Andrew Clennel Palmer FRS FREng FICE CEng (26 May 1938 – 21 December 2019) was a British engineer who worked on offshore geotechnical problems of submarine pipeline design and the study of the properties of ice. He spent much of his career as a teacher and academic researcher, at the University of Liverpool, Cambridge University, the University of Manchester Institute of Science and Technology, and the National University of Singapore, punctuated by work in industry, while also serving as an expert witness and as a member of various industrial and academic committees.

Early life and education

Born in Colchester, Palmer was the son of Gerald Basil Coote Palmer, headmaster of Mark Hall Comprehensive School in Harlow, and Muriel née Howes. After attending the Royal Liberty School in Gidea Park, he became the first student from his school to go on to study at Cambridge University, reading Mechanical Sciences at Pembroke College and completing his undergraduate degree in 1961. He achieved first-class honours in his first two years (the third being unclassed).[1]

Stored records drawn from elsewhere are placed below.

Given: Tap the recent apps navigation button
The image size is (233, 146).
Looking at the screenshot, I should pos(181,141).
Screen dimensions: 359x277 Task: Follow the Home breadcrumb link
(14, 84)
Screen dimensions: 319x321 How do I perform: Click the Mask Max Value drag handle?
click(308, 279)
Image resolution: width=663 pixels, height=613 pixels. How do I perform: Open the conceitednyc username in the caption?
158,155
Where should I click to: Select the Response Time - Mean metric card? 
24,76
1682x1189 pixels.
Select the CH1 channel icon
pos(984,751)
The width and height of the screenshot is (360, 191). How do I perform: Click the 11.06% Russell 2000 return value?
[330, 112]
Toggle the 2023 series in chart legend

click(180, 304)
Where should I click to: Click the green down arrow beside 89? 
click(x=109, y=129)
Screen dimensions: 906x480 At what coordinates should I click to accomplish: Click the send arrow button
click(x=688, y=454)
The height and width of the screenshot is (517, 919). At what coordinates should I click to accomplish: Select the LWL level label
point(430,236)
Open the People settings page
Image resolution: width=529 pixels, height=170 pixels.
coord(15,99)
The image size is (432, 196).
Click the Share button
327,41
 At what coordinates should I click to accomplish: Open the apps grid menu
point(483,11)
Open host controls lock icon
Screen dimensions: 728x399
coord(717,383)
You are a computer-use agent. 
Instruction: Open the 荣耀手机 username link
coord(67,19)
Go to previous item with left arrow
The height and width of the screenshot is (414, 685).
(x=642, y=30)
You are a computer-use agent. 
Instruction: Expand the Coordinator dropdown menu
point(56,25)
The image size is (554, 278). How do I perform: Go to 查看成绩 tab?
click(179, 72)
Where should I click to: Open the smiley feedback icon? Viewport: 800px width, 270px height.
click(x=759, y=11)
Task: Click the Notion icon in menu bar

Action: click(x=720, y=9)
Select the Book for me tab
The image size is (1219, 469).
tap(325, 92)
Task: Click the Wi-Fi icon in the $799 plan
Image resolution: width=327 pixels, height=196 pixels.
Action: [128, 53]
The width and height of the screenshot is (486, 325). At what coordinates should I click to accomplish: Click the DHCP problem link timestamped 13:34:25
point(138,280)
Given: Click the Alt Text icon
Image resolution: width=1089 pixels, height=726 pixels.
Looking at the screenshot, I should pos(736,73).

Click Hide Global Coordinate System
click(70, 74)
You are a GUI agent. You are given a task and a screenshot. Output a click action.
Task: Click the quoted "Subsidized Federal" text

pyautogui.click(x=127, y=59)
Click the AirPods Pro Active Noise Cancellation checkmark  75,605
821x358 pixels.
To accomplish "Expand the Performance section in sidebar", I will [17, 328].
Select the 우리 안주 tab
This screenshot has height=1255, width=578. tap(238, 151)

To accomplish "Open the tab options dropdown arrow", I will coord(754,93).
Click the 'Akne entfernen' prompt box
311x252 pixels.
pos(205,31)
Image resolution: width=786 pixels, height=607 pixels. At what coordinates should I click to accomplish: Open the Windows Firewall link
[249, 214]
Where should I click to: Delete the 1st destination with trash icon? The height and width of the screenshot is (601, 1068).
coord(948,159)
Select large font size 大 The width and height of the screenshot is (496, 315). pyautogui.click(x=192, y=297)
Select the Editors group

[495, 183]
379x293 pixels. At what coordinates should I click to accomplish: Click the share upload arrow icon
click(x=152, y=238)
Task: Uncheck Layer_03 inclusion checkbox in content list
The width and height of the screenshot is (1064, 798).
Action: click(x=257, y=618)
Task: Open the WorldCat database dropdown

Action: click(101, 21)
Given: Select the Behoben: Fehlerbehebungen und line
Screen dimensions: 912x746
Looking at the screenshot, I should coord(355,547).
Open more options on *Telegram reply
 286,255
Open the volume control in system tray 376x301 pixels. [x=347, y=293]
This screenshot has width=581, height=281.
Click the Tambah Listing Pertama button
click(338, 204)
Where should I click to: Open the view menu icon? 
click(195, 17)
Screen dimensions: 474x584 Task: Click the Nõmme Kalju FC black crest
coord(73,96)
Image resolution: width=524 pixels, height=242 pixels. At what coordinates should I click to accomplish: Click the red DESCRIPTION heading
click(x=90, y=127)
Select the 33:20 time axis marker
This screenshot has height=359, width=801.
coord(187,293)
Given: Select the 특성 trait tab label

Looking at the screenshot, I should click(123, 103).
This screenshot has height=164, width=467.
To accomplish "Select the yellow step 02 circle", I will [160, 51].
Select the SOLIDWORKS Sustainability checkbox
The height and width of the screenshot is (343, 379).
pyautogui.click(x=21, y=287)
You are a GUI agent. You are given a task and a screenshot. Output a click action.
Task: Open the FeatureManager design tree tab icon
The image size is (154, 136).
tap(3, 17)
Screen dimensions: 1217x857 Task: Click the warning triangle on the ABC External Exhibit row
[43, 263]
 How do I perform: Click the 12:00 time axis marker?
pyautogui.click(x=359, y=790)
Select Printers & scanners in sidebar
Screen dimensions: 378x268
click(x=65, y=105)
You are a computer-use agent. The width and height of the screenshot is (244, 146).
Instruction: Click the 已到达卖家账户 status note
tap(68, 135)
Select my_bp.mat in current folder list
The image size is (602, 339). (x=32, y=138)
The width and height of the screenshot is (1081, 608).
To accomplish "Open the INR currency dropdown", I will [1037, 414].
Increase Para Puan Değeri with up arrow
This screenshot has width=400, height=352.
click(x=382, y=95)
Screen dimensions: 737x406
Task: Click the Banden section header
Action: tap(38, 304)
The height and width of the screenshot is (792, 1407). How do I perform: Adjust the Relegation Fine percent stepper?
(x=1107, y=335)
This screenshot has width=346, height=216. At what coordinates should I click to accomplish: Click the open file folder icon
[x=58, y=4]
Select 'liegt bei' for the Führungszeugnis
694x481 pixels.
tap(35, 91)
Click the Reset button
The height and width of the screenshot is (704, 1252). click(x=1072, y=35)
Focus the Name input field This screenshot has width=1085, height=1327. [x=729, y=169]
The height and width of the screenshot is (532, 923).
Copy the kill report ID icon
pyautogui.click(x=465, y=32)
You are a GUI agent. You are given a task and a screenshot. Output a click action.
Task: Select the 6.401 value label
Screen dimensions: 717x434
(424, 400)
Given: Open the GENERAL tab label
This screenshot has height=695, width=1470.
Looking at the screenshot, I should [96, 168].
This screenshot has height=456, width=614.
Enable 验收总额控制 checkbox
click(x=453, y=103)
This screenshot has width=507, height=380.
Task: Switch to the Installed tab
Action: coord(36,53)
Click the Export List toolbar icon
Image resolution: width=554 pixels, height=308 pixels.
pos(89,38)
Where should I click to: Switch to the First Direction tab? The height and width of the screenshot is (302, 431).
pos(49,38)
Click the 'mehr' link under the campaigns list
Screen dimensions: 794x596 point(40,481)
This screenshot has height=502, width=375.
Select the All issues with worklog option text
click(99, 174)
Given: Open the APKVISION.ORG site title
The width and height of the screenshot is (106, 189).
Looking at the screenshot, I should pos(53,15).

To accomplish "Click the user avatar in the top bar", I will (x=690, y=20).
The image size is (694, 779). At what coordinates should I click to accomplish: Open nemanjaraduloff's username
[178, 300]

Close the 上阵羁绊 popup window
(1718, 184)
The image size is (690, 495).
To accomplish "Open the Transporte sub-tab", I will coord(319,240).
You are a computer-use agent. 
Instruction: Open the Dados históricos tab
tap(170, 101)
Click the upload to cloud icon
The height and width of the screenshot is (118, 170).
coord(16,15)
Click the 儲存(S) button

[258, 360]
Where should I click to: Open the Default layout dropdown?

Daniel C. Drucker was visiting Cambridge while Palmer was a student and was sufficiently impressed to extend an invitation to return to Brown University and perform research there, which Palmer accepted after graduation, receiving a doctorate in 1965. Drucker said that his work could have been worth three doctorates. His work at Brown included plasticity, glacial creep and ice lensing.[2]

After his doctorate, Palmer spent two years as a lecturer at the University of Liverpool, but was dissatisfied with the university's engineering curriculum and returned to Cambridge in 1967, where he became a fellow of Churchill College. His initial research there was on the physical properties of soil and how temperature affected soil plasticity; he was able to analogise from the stress–strain relationships in metals, which were more understood.[3]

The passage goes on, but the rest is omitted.